In the server, the GSASL_AUTHID
property (and, when provided by
the client, the GSASL_AUTHZID
property) will be set in order for
the callback to retrieve the user credentials. The server mechanism
will request the GSASL_SERVERKEY
and GSASL_STOREDKEY
properties first, and will use them to complete authentication. Using
ServerKey/StoredKey on the server make it possible for the server to
avoid storing the clear-text password. If ServerKey/StoredKey is not
available, the GSASL_SCRAM_SALTED_PASSWORD
property is request,
and used to derive the ServetKey/StoredKey secrets. When
GSASL_SCRAM_SALTED_PASSWORD
is not available, the
GSASL_PASSWORD
property is requested, which will be used to
derive the ServetKey/StoredKey secrets. The mechanism uses the
credentials to authenticate the user. The application may set the
GSASL_SCRAM_ITER
and GSASL_SCRAM_SALT
properties which
allow the server to tell the clients what values to use for deriving a
key from a password. When the application do not supply them, the SCRAM
server will default to using a fresh random salt and an iteration count
of 4096. After the final authentication step, the application may
retrieve the GSASL_SCRAM_ITER
, GSASL_SCRAM_SALT
,
GSASL_SCRAM_SALTED_PASSWORD
, GSASL_SERVERKEY
, and
GSASL_STOREDKEY
properties for potential storage in a database to
avoid the need to store the cleartext password. When the
GSASL_CB_TLS_UNIQUE
property is set, the SCRAM-*-PLUS mechanism
is supported and is used to negotiate channel bindings.
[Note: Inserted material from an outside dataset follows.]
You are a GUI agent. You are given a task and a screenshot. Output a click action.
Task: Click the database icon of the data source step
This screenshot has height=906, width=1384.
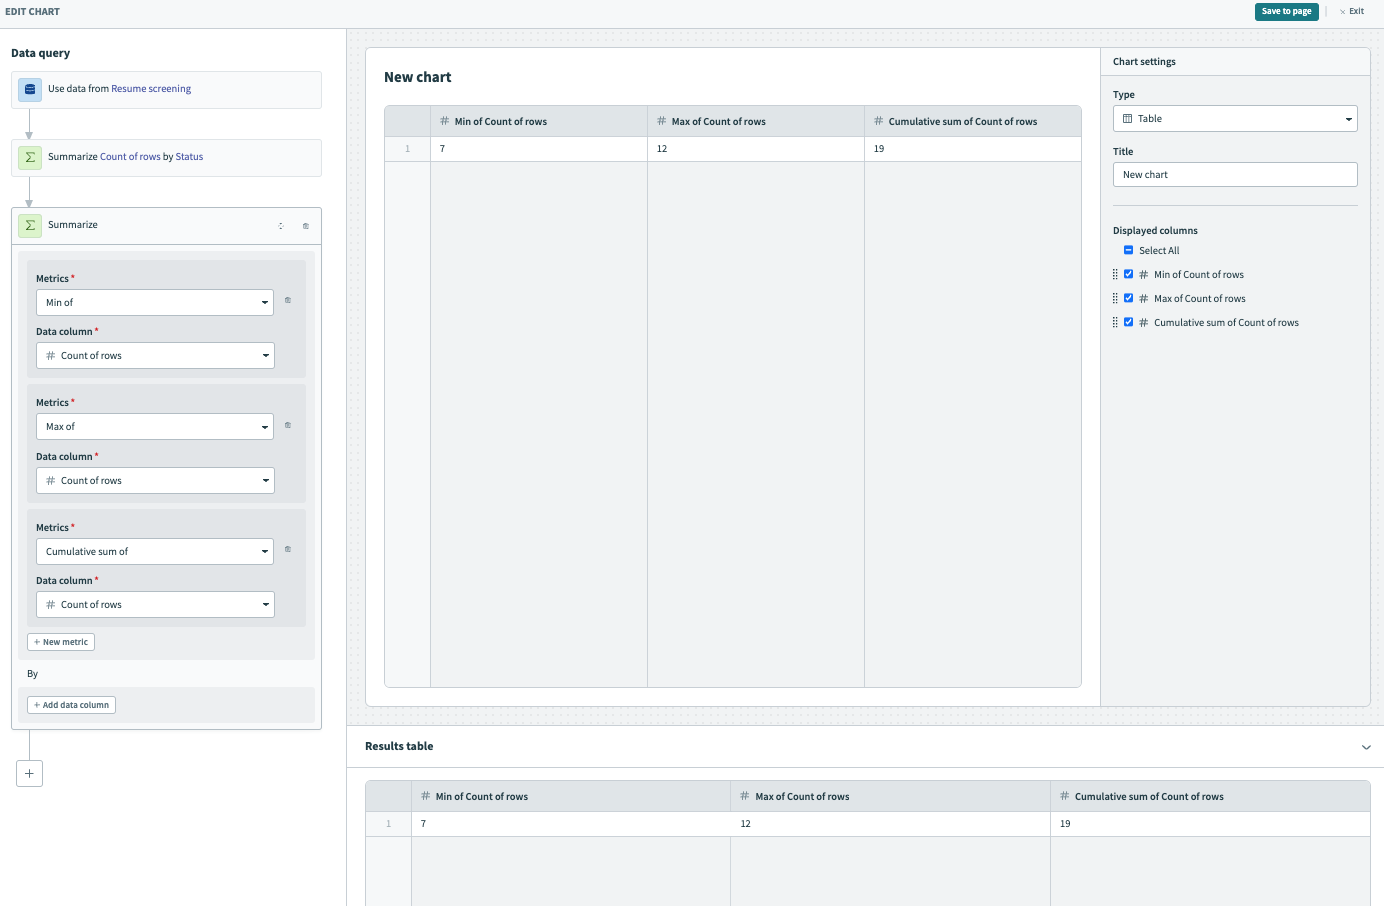[x=30, y=89]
It is recommended for servers to stored ServerKey/StoredKey in a
database instead of GSASL_SCRAM_SALTED_PASSWORD
, when possible,
since the latter is a password-equivalent but the former cannot directly
be used to impersonate the client (although one failed authentication
exchange against the server is sufficient to recover a
plaintext-equivalent from ServerKey/StoredKey).
The GSASL_CB_TLS_UNIQUE
property signal that this side of the
authentication supports channel bindings. Setting the property will
enable the SCRAM-SHA-1-PLUS and SCRAM-SHA-256-PLUS mechanisms. For
clients, this also instructs the SCRAM-SHA-1 and SCRAM-SHA-256 mechanism
to tell servers that the client believes the server does not support
channel bindings if it is used (remember that clients should otherwise
have chosen the SCRAM-SHA-1-PLUS mechanism instead of the SCRAM-SHA-1
mechanism). For servers, it means the SCRAM-SHA-1/SCRAM-SHA-256
mechanism will refuse to authenticate against a client that signals that
it believes the server does not support channel bindings.
The SCRAM-SHA-*-PLUS mechanisms will never complete authentication successfully if channel bindings are not confirmed.
To offer the intended security, the SCRAM-SHA-*-PLUS mechanisms MUST be
used over a TLS channel that has had the session hash extension (RFC
7627) negotiated, or session resumption MUST NOT have been used. The
library cannot enforce this, so it is up to the application to only
provide the GSASL_CB_TLS_UNIQUE
property when this condition
holds.
The SCRAM-SHA-1 mechanism is specified in RFC 5802 and SCRAM-SHA-256 is specified in RFC 7677. How to store SCRAM credentials in LDAP on the server side is described in RFC 5803.